→ What to work on:
Beneath this task are records; tally the lines in them that contain "Cross" and report only the number.

→ Stored items:
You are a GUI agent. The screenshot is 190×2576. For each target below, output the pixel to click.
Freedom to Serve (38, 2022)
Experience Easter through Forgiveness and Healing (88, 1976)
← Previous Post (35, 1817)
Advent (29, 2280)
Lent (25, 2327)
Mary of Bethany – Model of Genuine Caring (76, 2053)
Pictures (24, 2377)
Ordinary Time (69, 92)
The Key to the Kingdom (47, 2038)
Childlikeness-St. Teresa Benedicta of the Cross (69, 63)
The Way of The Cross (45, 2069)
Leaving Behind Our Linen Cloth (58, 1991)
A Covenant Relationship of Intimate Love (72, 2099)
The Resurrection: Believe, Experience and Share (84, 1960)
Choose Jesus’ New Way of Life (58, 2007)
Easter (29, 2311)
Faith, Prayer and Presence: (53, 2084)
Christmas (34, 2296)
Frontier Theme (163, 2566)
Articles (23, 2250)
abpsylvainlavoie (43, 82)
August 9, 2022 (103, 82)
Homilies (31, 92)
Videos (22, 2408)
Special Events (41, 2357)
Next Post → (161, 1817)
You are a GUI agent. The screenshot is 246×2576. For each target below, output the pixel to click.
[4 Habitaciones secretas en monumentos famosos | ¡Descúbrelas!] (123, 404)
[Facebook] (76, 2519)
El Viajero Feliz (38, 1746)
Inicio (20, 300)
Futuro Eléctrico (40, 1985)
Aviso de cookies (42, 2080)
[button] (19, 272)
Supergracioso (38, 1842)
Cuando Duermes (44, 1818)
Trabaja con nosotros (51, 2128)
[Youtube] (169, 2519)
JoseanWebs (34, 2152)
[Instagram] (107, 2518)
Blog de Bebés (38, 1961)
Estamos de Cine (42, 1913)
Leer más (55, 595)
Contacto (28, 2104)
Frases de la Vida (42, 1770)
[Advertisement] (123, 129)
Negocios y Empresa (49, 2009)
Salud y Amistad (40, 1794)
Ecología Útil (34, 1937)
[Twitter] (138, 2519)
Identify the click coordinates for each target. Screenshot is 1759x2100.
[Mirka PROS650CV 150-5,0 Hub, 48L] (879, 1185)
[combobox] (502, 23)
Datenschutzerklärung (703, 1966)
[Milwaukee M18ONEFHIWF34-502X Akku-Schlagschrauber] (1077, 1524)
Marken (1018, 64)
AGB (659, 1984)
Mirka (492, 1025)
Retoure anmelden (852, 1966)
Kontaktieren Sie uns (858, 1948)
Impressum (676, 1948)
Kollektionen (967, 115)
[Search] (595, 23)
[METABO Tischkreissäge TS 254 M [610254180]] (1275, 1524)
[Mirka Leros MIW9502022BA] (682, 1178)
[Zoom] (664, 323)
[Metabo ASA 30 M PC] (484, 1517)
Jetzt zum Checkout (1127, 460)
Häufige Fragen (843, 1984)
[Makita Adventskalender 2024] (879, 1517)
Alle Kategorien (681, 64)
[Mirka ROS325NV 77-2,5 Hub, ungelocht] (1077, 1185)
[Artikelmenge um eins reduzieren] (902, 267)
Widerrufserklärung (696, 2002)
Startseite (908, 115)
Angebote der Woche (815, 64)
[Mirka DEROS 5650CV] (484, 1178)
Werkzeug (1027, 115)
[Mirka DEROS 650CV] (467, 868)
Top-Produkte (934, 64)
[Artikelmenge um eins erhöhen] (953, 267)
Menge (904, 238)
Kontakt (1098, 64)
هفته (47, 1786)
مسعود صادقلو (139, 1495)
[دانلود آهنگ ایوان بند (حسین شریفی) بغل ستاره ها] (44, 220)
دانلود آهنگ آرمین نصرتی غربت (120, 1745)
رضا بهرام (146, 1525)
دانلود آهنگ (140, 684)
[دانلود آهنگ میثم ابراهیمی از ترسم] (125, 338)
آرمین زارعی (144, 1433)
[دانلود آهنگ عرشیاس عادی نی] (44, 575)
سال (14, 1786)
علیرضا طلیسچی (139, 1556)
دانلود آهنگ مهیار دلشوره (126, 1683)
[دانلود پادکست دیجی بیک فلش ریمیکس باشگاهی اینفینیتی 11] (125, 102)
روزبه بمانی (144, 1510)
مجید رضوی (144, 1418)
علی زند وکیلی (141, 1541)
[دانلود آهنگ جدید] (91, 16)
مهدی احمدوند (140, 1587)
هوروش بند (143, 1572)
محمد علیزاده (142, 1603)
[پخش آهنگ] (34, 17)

→ Finished task:
2